Creating a Health Information Exchange Application to Provide Fast Access to Patient Data in Emergency Department Settings
Creating a Health Information Exchange Application to Provide Fast Access to Patient Data in Emergency Department Settings
Integrating health information exchange (HIE) data directly into electronic health records has the potential to improve delivery of care and patient outcomes, as well as increase clinician satisfaction by providing efficient access to HIE data.
Finding the right information for timely care
Before the digitization of medical records, data in a patient’s record were tied to the institution where the patient received care, which made sharing the patient’s health data between different healthcare institutions difficult and time consuming. With the explosion of digital healthcare technologies in the last few decades, in theory, people’s health information is more shareable, and therefore accessible. But sometimes the data needed to make critical decisions in urgent care settings are difficult to find. This research is creating a tool so that providers have the important information about a patient’s health history, especially in the emergency department (ED) setting, where life and death decisions need to be made quickly.
In an emergency, time matters
Patient health data are often stored across multiple healthcare systems. A key step to improving healthcare during an acute incident is being able to access information about a patient that may not be documented in their ED medical record. Integrating these data with the clinician’s electronic health record (EHR) has the potential to decrease repeated or unnecessary diagnostic tests and to expedite care and treatment in potentially life or death situations. Currently, HIE functionality is often burdensome to access from a provider standpoint, requiring external navigation outside the ED’s EHR system. This disruption of clinical workflow to access HIE data is not conducive to a provider who needs fast and easy access to a patient’s medical data.
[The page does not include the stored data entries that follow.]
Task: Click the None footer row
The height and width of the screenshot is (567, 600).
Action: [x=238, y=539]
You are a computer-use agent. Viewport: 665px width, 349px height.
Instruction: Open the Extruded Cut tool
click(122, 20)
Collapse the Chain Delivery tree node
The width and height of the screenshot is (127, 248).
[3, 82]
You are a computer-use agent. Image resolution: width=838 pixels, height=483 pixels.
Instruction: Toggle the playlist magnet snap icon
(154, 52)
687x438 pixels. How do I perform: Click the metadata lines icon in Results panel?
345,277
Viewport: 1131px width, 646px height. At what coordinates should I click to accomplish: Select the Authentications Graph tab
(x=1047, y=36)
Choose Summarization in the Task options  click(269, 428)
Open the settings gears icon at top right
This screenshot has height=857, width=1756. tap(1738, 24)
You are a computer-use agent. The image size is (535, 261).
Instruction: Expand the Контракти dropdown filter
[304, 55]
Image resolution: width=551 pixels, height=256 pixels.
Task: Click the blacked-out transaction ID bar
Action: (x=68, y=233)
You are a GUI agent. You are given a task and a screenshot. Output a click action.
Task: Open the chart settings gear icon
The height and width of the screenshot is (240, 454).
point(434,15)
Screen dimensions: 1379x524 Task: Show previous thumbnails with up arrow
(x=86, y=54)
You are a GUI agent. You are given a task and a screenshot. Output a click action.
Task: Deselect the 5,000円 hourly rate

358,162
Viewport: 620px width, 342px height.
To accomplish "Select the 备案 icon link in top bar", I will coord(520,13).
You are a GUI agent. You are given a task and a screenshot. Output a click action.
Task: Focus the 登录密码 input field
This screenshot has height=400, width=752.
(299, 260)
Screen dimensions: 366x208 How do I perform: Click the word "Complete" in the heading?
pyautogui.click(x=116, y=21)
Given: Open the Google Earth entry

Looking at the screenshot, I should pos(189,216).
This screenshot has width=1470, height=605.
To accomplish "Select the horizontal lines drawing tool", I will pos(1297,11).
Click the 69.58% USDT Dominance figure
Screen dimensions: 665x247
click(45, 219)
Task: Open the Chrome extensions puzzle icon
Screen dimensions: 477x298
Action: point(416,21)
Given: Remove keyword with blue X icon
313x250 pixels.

Directly and seamlessly integrating HIE data into the ED’s EHR should facilitate data access and use by providers, giving them quick access to relevant data to inform clinical decision making.
Timely access to medical information in the ED
To address this challenge, Dr. Titus Schleyer and his team at Indiana University-Purdue University at Indianapolis are developing and evaluating a novel application called Health Dart that will be implemented and tested in 14 EDs. This application will seamlessly integrate highly relevant information from the HIE directly with the EHR in the ED. The Health Dart application uses the HL7 Fast Healthcare Interoperability Resources (FHIR®) standard, which allowed the researchers to develop an application that retrieves data from the HIE and displays it in the ED’s EHR, essentially weaving the HIE and EHR environments together. The use of this application has strong potential to improve care. The initial development of Health Dart occurred in a simulated environment where the researchers compared the traditional method of retrieving information from the HIE through a separate (i.e., outside the EHR) web portal to using Health Dart. A provider’s search time of relevant information decreased from about 4 minutes to 10 seconds with the number of clicks reduced from 50 to 6. In an emergency, every minute matters, and the researchers believe that this study will show the Health Dart application can improve ED care delivery, patient outcomes, as well as provider efficiency, satisfaction, and HIE use.